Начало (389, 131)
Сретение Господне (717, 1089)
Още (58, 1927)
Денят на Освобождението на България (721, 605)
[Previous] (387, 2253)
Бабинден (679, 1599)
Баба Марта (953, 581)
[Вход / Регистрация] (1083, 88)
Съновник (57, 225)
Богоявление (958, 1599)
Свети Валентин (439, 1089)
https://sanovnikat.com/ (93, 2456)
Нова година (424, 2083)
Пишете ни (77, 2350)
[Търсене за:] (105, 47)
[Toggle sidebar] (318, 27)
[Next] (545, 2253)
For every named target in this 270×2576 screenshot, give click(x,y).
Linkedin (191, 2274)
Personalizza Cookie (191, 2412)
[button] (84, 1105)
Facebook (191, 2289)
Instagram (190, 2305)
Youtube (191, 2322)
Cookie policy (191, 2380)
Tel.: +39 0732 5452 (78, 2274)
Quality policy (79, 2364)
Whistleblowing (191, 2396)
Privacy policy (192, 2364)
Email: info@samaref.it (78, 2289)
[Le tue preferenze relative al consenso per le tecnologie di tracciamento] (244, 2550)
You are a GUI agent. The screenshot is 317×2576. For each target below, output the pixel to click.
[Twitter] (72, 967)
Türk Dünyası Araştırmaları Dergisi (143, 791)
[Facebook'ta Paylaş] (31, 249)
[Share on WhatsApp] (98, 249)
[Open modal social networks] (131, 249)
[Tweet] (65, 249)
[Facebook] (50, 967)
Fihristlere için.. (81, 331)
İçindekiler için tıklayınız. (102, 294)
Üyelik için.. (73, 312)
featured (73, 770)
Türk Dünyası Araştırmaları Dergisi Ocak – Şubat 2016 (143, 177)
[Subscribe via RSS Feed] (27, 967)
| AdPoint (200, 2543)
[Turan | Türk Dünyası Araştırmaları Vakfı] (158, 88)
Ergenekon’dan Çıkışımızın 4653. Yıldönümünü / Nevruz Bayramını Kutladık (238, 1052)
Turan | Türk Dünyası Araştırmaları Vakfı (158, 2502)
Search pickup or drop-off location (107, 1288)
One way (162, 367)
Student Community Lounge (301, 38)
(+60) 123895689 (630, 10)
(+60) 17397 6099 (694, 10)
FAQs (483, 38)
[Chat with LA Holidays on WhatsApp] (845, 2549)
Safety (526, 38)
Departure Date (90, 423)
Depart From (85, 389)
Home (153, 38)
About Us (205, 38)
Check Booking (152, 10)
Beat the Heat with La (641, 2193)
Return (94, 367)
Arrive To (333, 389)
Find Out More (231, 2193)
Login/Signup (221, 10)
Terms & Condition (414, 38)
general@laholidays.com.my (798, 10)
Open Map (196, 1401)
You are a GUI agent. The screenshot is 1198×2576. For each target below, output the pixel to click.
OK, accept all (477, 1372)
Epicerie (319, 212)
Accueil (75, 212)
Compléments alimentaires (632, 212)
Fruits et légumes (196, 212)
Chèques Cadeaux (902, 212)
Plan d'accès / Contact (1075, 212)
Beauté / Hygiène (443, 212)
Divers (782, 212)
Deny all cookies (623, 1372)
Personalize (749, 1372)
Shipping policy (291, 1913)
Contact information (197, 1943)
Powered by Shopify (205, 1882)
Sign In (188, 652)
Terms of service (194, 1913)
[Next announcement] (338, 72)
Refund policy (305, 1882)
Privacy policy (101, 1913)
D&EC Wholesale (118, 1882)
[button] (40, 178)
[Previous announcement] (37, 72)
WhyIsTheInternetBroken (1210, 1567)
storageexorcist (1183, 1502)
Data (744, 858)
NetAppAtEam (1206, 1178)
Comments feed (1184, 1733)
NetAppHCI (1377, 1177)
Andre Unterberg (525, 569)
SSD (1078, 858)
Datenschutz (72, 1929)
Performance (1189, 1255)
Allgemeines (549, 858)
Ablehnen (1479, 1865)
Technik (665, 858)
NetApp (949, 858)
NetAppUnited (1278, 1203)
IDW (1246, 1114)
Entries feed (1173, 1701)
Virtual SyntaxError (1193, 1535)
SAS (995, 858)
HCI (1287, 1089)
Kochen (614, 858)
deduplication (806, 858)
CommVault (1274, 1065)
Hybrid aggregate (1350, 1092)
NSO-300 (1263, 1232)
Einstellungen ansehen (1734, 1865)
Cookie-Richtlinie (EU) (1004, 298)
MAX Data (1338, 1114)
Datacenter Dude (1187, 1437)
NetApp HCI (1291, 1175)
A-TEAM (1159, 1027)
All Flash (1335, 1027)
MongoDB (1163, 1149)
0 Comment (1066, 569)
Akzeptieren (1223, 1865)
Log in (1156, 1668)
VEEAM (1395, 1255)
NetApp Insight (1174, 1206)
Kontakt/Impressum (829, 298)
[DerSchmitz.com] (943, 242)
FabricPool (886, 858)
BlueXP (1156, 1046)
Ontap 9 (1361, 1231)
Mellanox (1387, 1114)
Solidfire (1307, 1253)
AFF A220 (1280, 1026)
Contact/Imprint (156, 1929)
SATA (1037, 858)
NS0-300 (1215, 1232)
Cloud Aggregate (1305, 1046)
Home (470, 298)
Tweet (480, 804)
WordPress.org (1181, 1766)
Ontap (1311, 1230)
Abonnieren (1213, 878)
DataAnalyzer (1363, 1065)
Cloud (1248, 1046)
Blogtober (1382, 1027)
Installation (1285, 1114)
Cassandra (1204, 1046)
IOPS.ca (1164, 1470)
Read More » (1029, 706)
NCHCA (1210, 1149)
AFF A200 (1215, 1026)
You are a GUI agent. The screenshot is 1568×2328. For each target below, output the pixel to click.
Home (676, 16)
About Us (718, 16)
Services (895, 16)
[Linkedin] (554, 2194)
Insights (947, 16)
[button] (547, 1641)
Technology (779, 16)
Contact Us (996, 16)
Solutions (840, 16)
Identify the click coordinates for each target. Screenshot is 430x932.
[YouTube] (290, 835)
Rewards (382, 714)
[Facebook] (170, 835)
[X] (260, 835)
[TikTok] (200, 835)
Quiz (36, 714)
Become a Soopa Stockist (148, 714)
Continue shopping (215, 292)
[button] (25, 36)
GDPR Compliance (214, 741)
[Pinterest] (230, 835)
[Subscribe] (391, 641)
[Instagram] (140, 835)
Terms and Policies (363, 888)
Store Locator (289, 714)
****************************************
What you will do >> All lines above between those holding "Data (744, 858)" and "Technik (665, 858)", inclusive, must be set down unchanged, and no other line may be included.

Output for this task >>
Data (744, 858)
NetAppAtEam (1206, 1178)
Comments feed (1184, 1733)
NetAppHCI (1377, 1177)
Andre Unterberg (525, 569)
SSD (1078, 858)
Datenschutz (72, 1929)
Performance (1189, 1255)
Allgemeines (549, 858)
Ablehnen (1479, 1865)
Technik (665, 858)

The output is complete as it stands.